Absolutely true. And sadly the number reported are probably just the tip of the iceberg, as MANY go unreported. As to us dealing with that reality though, its tough to deal with problems that we arent made aware of....


----------



## MissTwisties (Mar 20, 2005)

Personally, I wouldn't care if they get the needle, but I have to wonder if by taking the criminal's life ourselves, if it makes us better than him? On the other end, I think prisons today are becoming almost like luxurious hotels for criminals. TV's and movie nights? Education? Playing sports outside? Eating 5 stars food? I don't think so! Specially when we know who pay for all that...the rest of us! Prison shouldn't be a safe haven for the killers, rapists, etc. it should be a place where it's hard to live, where it's no fun and where you actually have to live to REGRET what you have done to someone else.


----------



## rmcrobertson (Mar 20, 2005)

You've never actually BEEN in a prison, have you? I have. The fantasy that they're fun is exactly a fantasy.
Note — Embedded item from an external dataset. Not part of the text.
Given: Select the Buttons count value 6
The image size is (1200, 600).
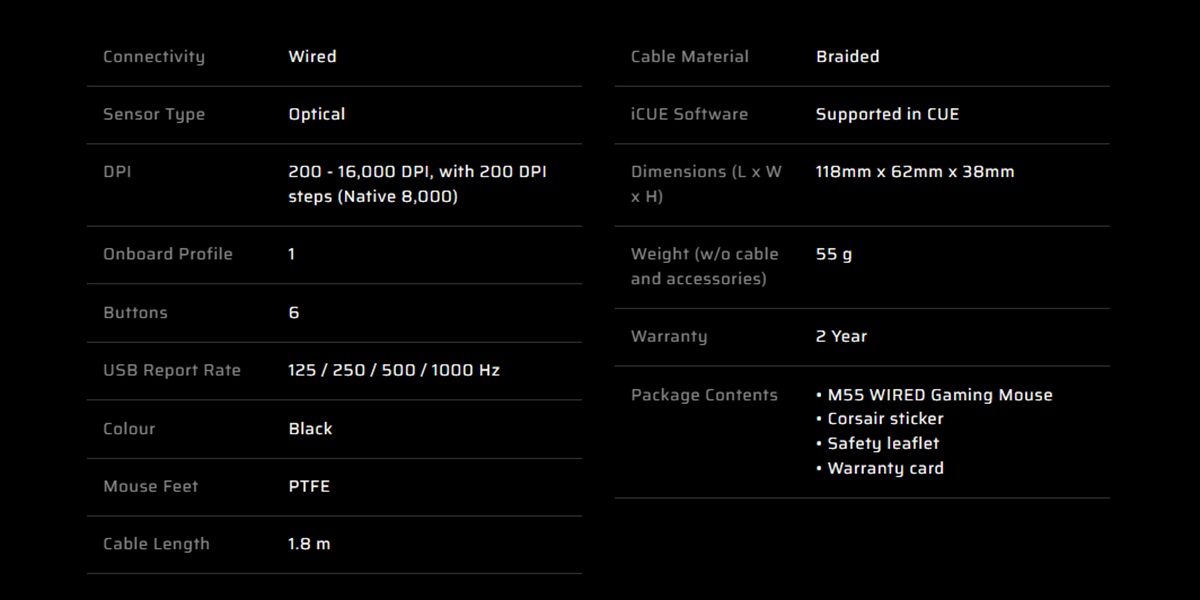Looking at the screenshot, I should 293,313.
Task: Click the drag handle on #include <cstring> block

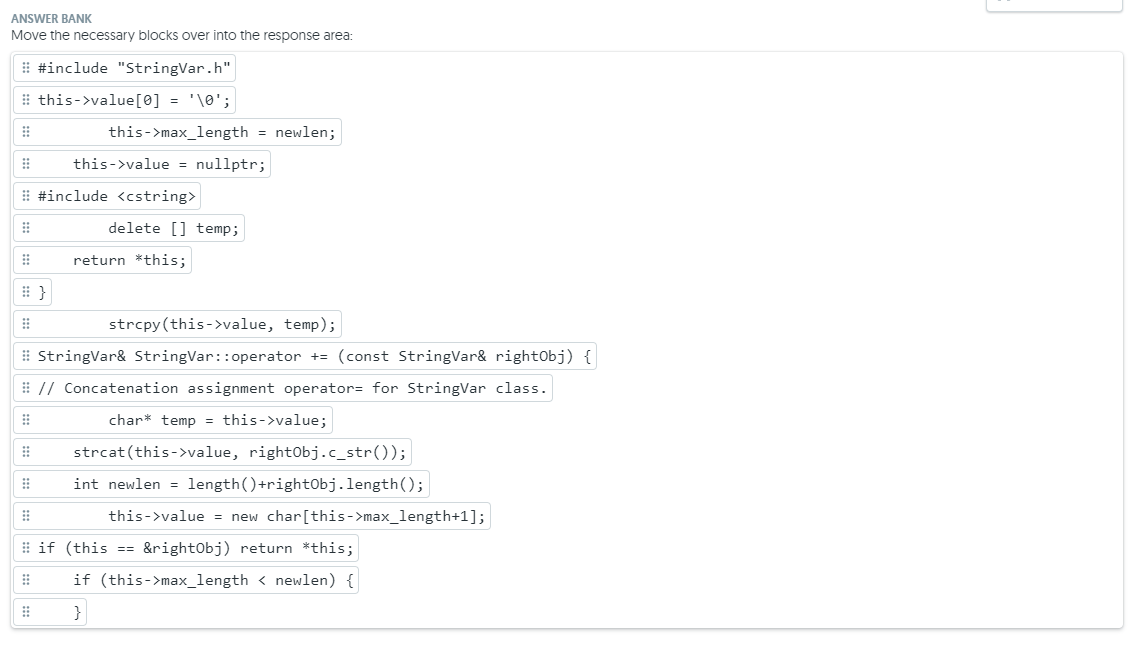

I repeat: most of the godawful crimes are comitted by relatives. We fixate on the exceptions because it's easier than dealing with reality.


----------



## Tgace (Mar 20, 2005)

Get any tattoos?


----------



## rmcrobertson (Mar 20, 2005)

Nope. Just offers. Of various kinds.


----------



## Tgace (Mar 20, 2005)

LOL! Im sure. 

What you say is true though. But its the media (then by default, us) IMO that focuses on these cases. Statistically child abduction is minuscule, but the media onslaught that follows after every occurrence has people scrambling to monitor their childs every second...


----------



## Feisty Mouse (Mar 21, 2005)

(sidenote, not meant as thread gank)

_I love seeing robertson and tgace chat and, I think, agree!  I get warm fuzzies._


----------



## Tgace (Mar 21, 2005)

Feisty Mouse said:
			
		

> (sidenote, not meant as thread gank)
> 
> _I love seeing robertson and tgace chat and, I think, agree! I get warm fuzzies._


Waiting for the earthquake, eclipse and the third Angel to pour forth his bowl of fire upon the earth?


----------



## Feisty Mouse (Mar 21, 2005)

Naw!  Just basking in the warm glowing warming glow.


----------



## kenpo tiger (Mar 22, 2005)

Robert did prison time?

The idol has clay feet?

Robert and Tgace chatting?

What _is_ this world coming to?!:idunno:


----------



## Tgace (Mar 22, 2005)

kenpo tiger said:
			
		

> Robert did prison time?


Well, to be fair, he only said he's "been in" a prison (could have been teaching). Not that he "did time". But the mind does wander.....


----------



## kenpo tiger (Mar 22, 2005)

And the legend continues...

Tune in next week for more thrilling tales of yesteryear...  quick - wherezat from?


----------



## sgtmac_46 (Mar 23, 2005)

Flatlander said:
			
		

> According to whom? Please cite a source for this claim. It's important that we ascertain the validity of your assertion here, as the justification for your belief that all sex offenders who kill ought ot be executed relies on the validity of the proposition that they are premeditating the kill.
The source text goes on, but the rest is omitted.